Unlocking Features with Pearson Correlation

In univariate feature selection, we look at one feature at a time against the target variable. The Pearson test checks: “Does this feature have a linear relationship with the target?”

The Pearson Correlation Test is like your quick “chemistry check” in feature selection. It tells you which features sing in harmony with the target, but it’s not the whole story. Think of it like auditioning singers for a band. Each singer (feature) tries a solo with the lead guitarist (target). If they harmonize well (high correlation), they’re shortlisted; if they’re off-key, they’re out.

What is Pearson Correlation?

Pearson correlation measures how strongly two variables move together.

If one goes up and the other goes up too → positive correlation (like height and weight).
If one goes up and the other goes down → negative correlation (like hours of Netflix bingeing and exam grades).
If there’s no pattern → no correlation (like shoe size and salary).

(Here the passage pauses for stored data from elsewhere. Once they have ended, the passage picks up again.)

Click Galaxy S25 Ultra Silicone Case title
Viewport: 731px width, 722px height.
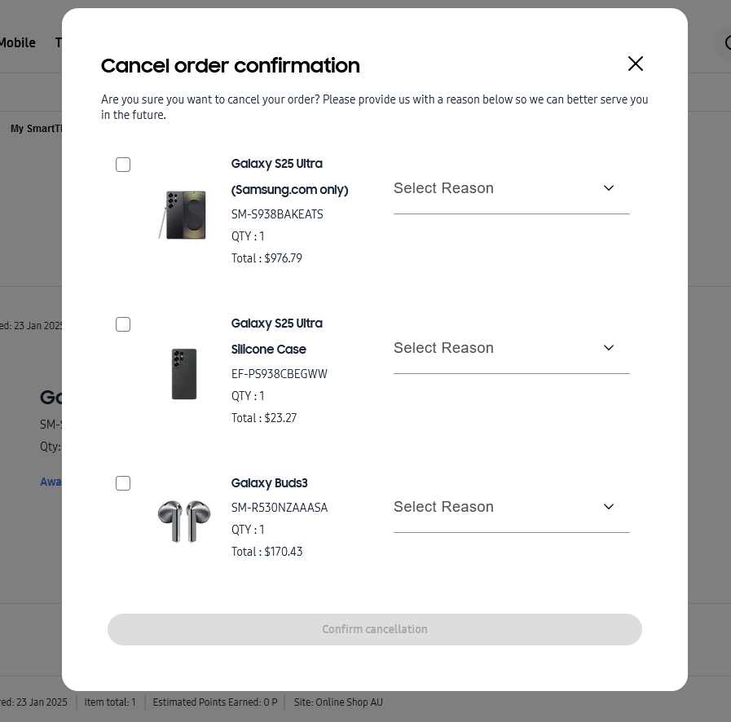pyautogui.click(x=277, y=336)
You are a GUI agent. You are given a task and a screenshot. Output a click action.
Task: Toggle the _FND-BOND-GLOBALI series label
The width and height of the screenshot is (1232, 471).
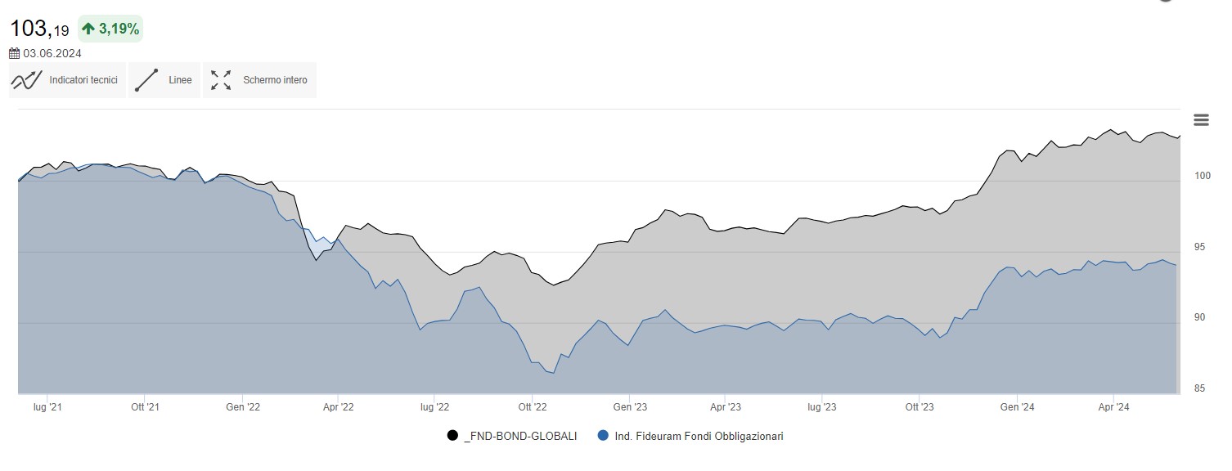[519, 436]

\begin{aligned} r & = \frac{\sum (x_{i} - \bar{x}) (y_{i} - \bar{y})}{\sqrt{\sum (x_{i} - \bar{x})^{2} (y_{i} - \bar{y})^{2}}} \end{aligned}

where:

$x_{i}$ , $y_{i}$ are the data points
$\bar{x}$ , $\bar{y}$ are their means
$r$ ranges from -1 to 1
- $r$ = 1 → perfect positive sync
- $r$ = -1 → perfect negative sync
- $r$ = 0 → no sync at all

Code Snippet

1. Numeric Features with Regression Target


import pandas as pd  
import numpy as np  
from scipy.stats import pearsonr  
  
# Example dataset  
df = pd.DataFrame({  
    'study_hours': [1, 2, 3, 4, 5, 6],  
    'exam_score': [35, 50, 65, 70, 80, 90]  
})  
  
# Pearson correlation  
corr, p_value = pearsonr(df['study_hours'], df['exam_score'])  
print("Correlation:", corr, "P-value:", p_value)

Output

Correlation: 0.98   P-value: 0.0003

2. Categorical Features with Numeric Target

Pearson correlation is not directly suitable for categorical data.
But you can transform categories into numbers (via one-hot encoding or label encoding) and then test.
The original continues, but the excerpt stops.